■ **TEXT PASSAGE**
★ ★ ★ ★

The irony is that mainstream media reporters are asking wrestling media people in recent days how the inquiry surrounding Vince McMahon will play out. It’s those interviewers themselves, their colleagues and editors, who will determine the outcome — more than WWE’s Board of Directors and its arcane means of corporate governance.
If you’re a wrestling fan you’ve probably encountered a non-fan who first learns about your affinity for this strange medium that overlaps sport and drama, and jocularly asks you after a knowing pause, “You know it’s fake, right?”
It must be you who doesn’t know where the line is between fantasy and reality.
I learned in the last few days the opposite is true. It’s the non-fan, the rest of the general public that’s not making that distinction when it comes to pro wrestling.
I’m reminded, too, of the question from a member in the studio audience at the end of the 1992 episode of the Phil Donahue Show about sexual misconduct in the WWF.
After sitting through details of numerous allegations, she was compelled to ask:
“Isn’t wrestling fixed anyway?”
Maybe she thought what she was seeing was part of a fictional wrestling storyline. Maybe she thought that because the subjects were involved in pro wrestling it was worthy of no moral or legal scrutiny anyway. I don’t know.
Revisiting that moment in Between the Sheets’ review of the “Titangate” scandals of 1992, I figured there must’ve been some progress in the 30 years since.
I was too optimistic.
Wrestling is still seen as tacky fake-sport and society can’t get past its fixation on that quality even in the face of serious misconduct by WWE’s billionaire CEO.
CNN anchor Jake Tapper opened a two-and-a-half-minute segment on Friday about Titangate 2022 with the kind of punny play on words that frequently undermines the sincerity of mainstream coverage on wrestling.
“From in the ring to on the ropes,” Tapper teased, alluding to Vince McMahon’s latest scandal.
CNN correspondent Jason Carroll narrated: “The wrestling world” is “waiting to see how this real world match will end.”

★ ★ ★ ★

■ **LISTED ENTRIES**
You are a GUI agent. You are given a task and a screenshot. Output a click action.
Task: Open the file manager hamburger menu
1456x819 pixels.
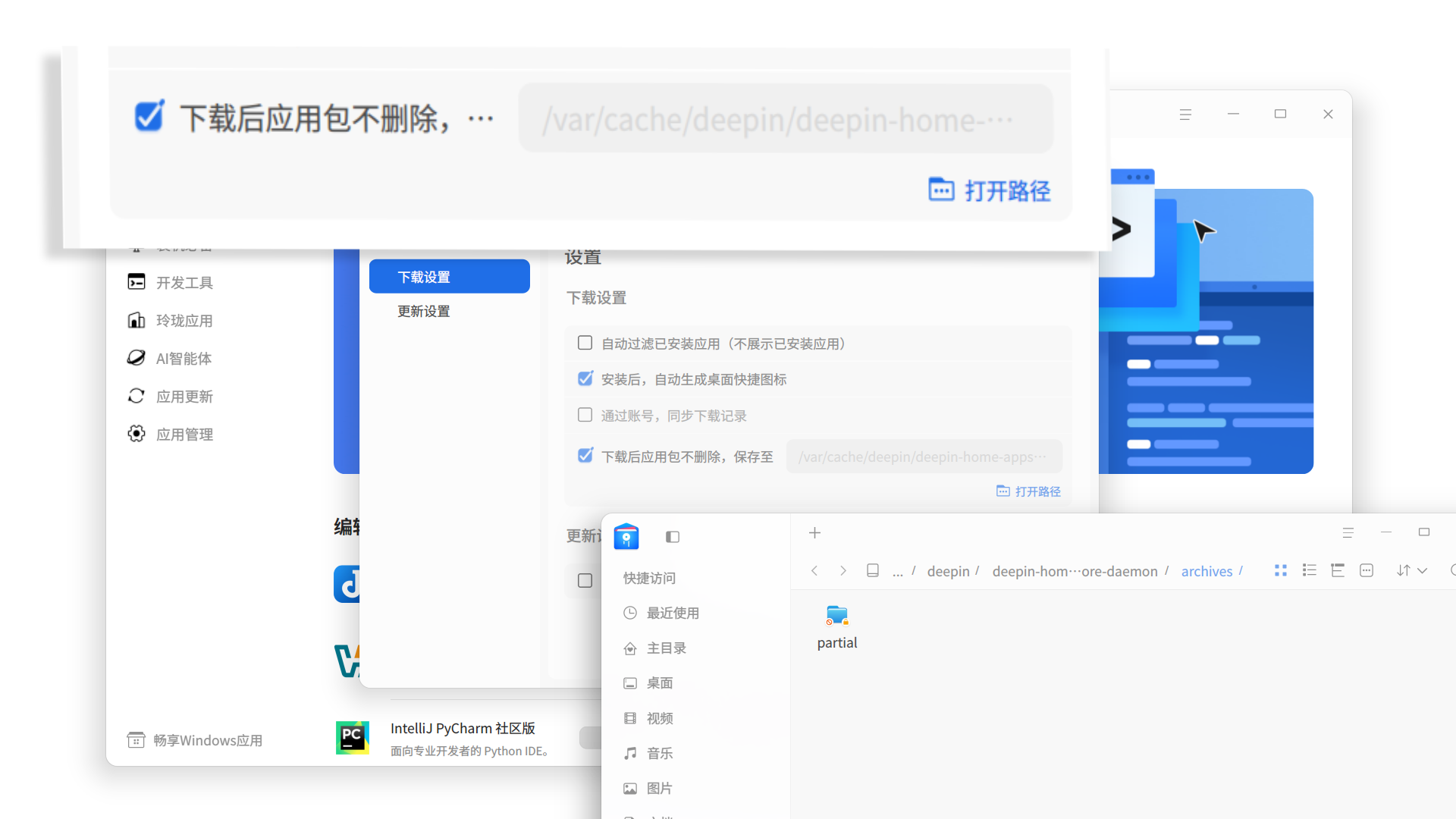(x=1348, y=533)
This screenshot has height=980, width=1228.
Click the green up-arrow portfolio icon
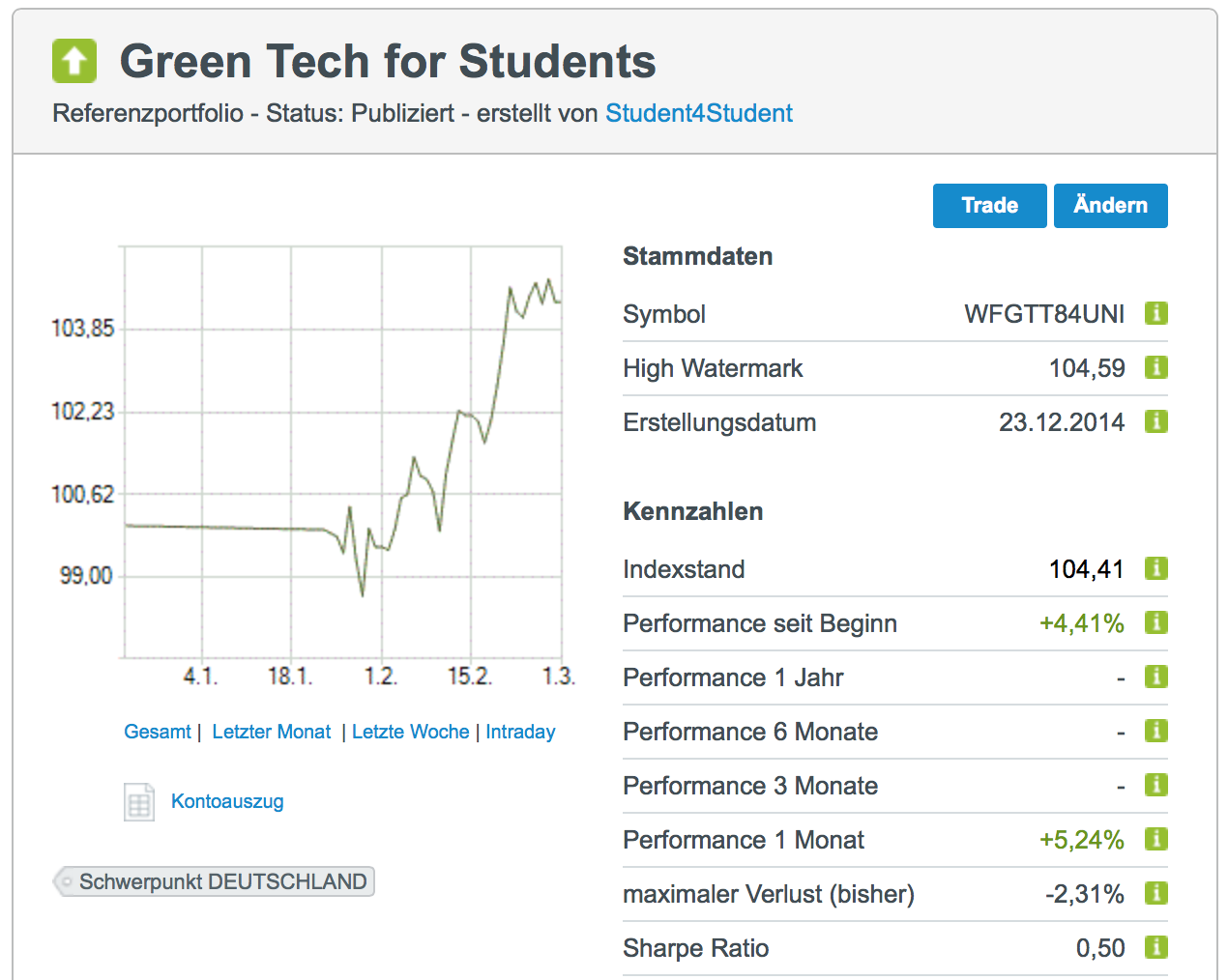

★ ★ ★ ★

■ **WHAT TO DO**
1 > Decide whether each statement below agrees with the passage on wrestling and the McMahon inquiry. Answer yes or no for each and quote the deciding words of the passage. (a) The Phil Donahue Show episode about sexual misconduct in the WWF aired in 1992. (b) The author found that much had improved in the 30 years since that episode. (c) Jake Tapper's CNN segment on Titangate 2022 ran for about five minutes.
2 > Summarize the passage on wrestling and the McMahon inquiry in two sentences.
3 > From the passage on wrestling and the McMahon inquiry, reproduce the portion that begins at the words "I was too optimistic." and ends after the words "WWE’s billionaire CEO.".

■ **EXPECTED OUTPUTS**
1 >
(a) Yes: "the 1992 episode of the Phil Donahue Show about sexual misconduct in the WWF"
(b) No: "I was too optimistic."
(c) No: "a two-and-a-half-minute segment on Friday"

2 > The author argues that mainstream media reporters, more than WWE's Board of Directors, will determine the outcome of the inquiry into Vince McMahon, and that the general public, not the wrestling fan, fails to distinguish fantasy from reality in pro wrestling. Recalling a 1992 Phil Donahue Show audience member who asked whether wrestling was fixed, the author sees little progress in the 30 years since, pointing to CNN coverage that framed McMahon's scandal with wrestling wordplay.

3 >
I was too optimistic.
Wrestling is still seen as tacky fake-sport and society can’t get past its fixation on that quality even in the face of serious misconduct by WWE’s billionaire CEO.